**YOUR ASSIGNMENT:**
Whenever the word "computer" appears in a line of the data below, copy that line.

(Excerpts from a dataset)

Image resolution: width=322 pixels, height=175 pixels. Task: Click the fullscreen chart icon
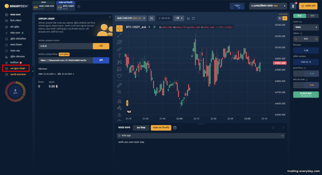[193, 18]
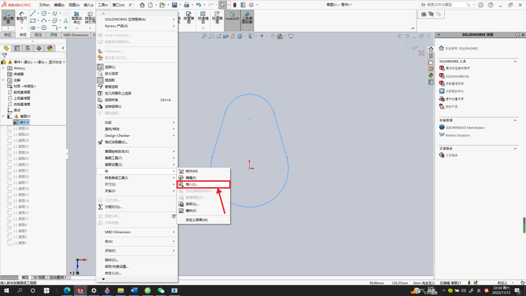Click the rebuild traffic light icon
526x296 pixels.
coord(235,5)
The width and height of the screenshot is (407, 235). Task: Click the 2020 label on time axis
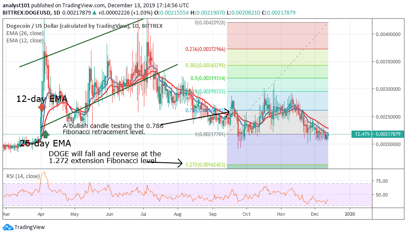coord(350,213)
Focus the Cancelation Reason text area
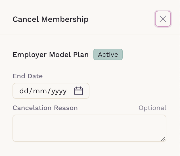 point(89,128)
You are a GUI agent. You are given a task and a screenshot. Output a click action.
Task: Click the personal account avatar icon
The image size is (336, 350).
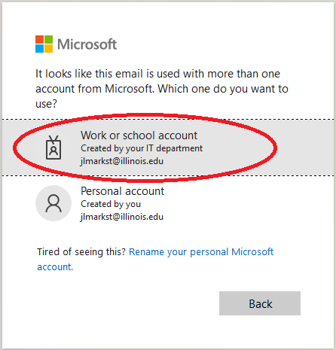point(53,203)
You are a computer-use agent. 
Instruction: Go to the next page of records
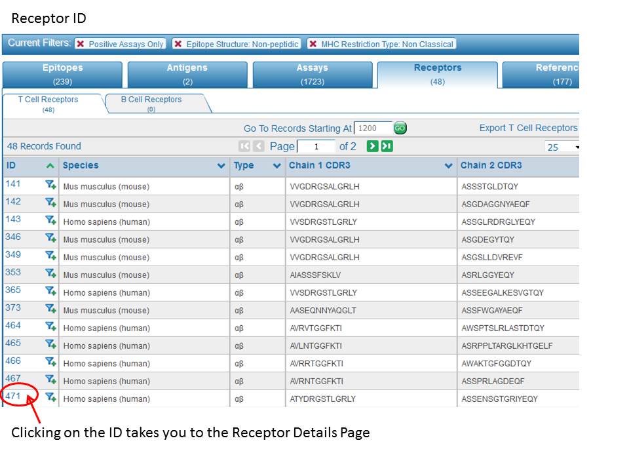372,146
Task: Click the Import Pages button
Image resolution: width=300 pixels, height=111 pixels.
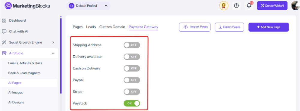Action: coord(195,27)
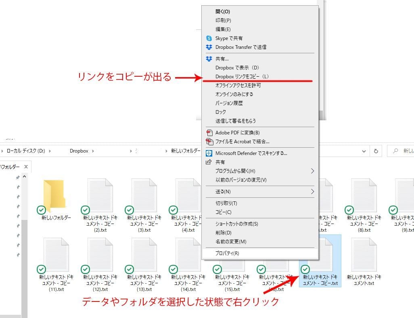The image size is (414, 318).
Task: Click the Dropbox icon next to Dropbox Transfer で送信
Action: [209, 47]
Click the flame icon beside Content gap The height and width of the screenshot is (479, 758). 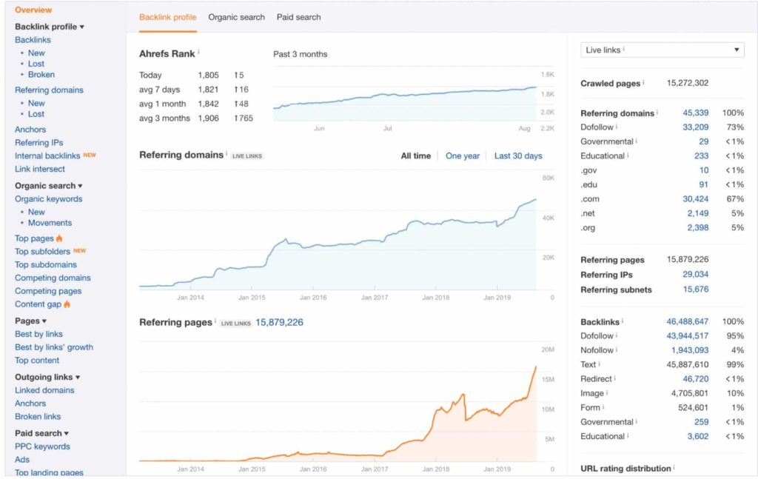[x=66, y=304]
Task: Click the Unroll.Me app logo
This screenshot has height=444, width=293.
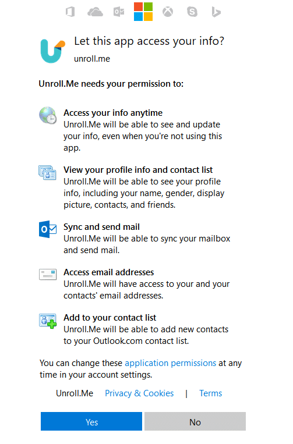Action: [x=52, y=51]
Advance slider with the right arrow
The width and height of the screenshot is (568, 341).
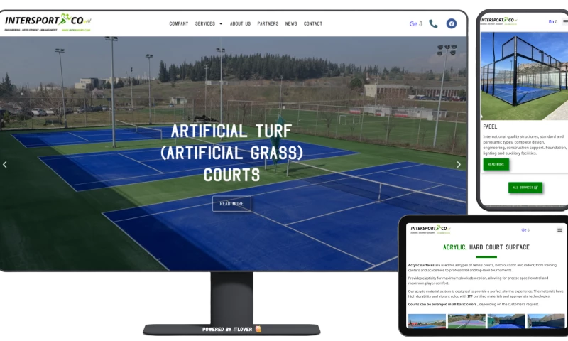pyautogui.click(x=458, y=165)
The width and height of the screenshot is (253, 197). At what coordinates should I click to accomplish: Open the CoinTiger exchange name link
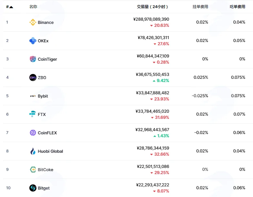(47, 59)
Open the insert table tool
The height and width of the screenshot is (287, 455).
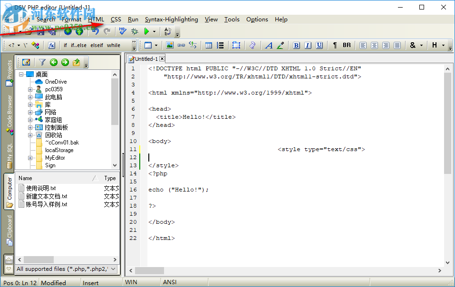click(x=208, y=45)
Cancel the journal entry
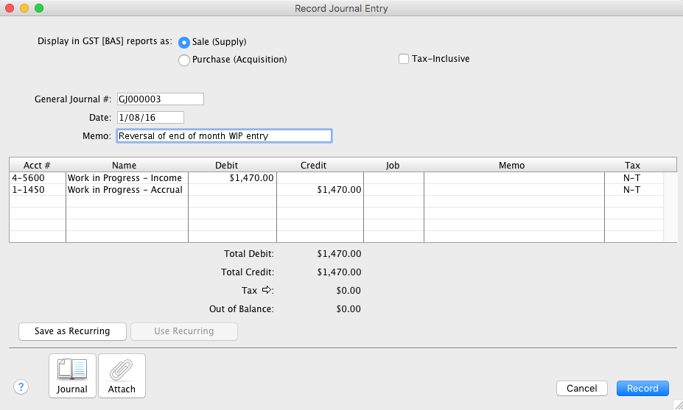The image size is (683, 410). (x=581, y=388)

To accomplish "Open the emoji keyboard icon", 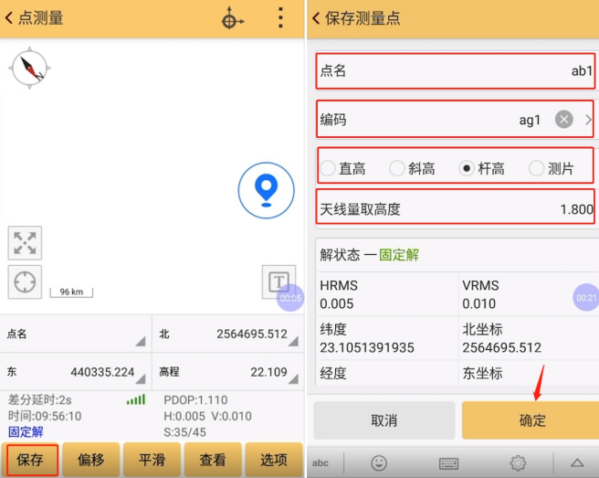I will click(378, 462).
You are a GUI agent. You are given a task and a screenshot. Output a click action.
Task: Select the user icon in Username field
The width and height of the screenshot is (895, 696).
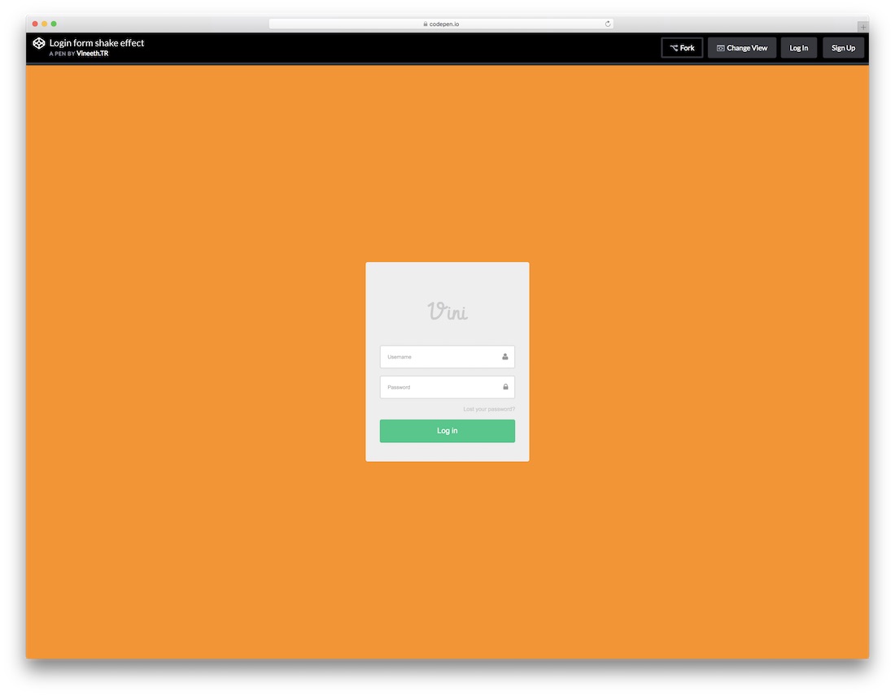[504, 356]
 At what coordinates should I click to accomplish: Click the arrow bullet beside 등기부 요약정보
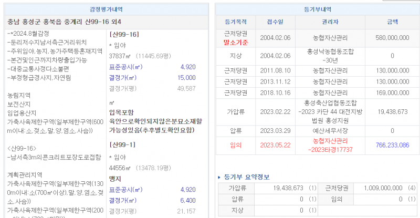219,177
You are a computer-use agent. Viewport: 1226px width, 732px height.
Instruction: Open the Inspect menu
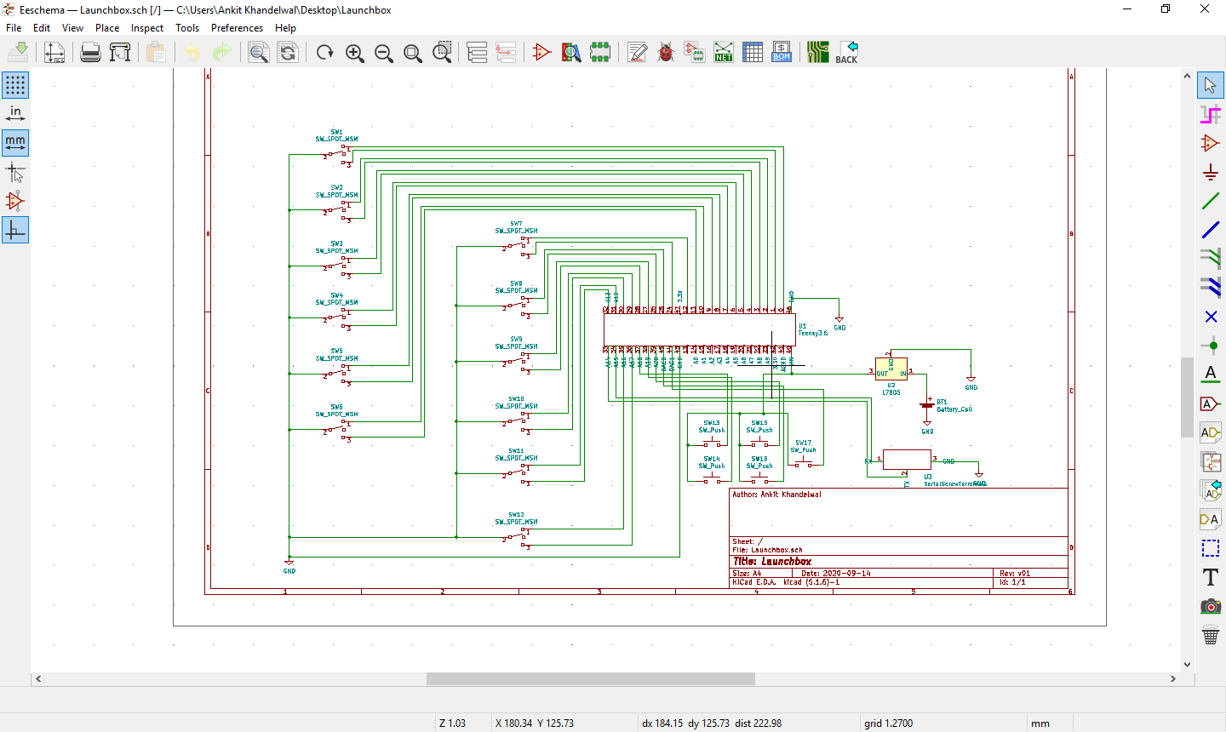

**TASK RESPONSE:**
You are a computer-use agent. 
You are a computer-use agent. Viewport: 1226px width, 732px height.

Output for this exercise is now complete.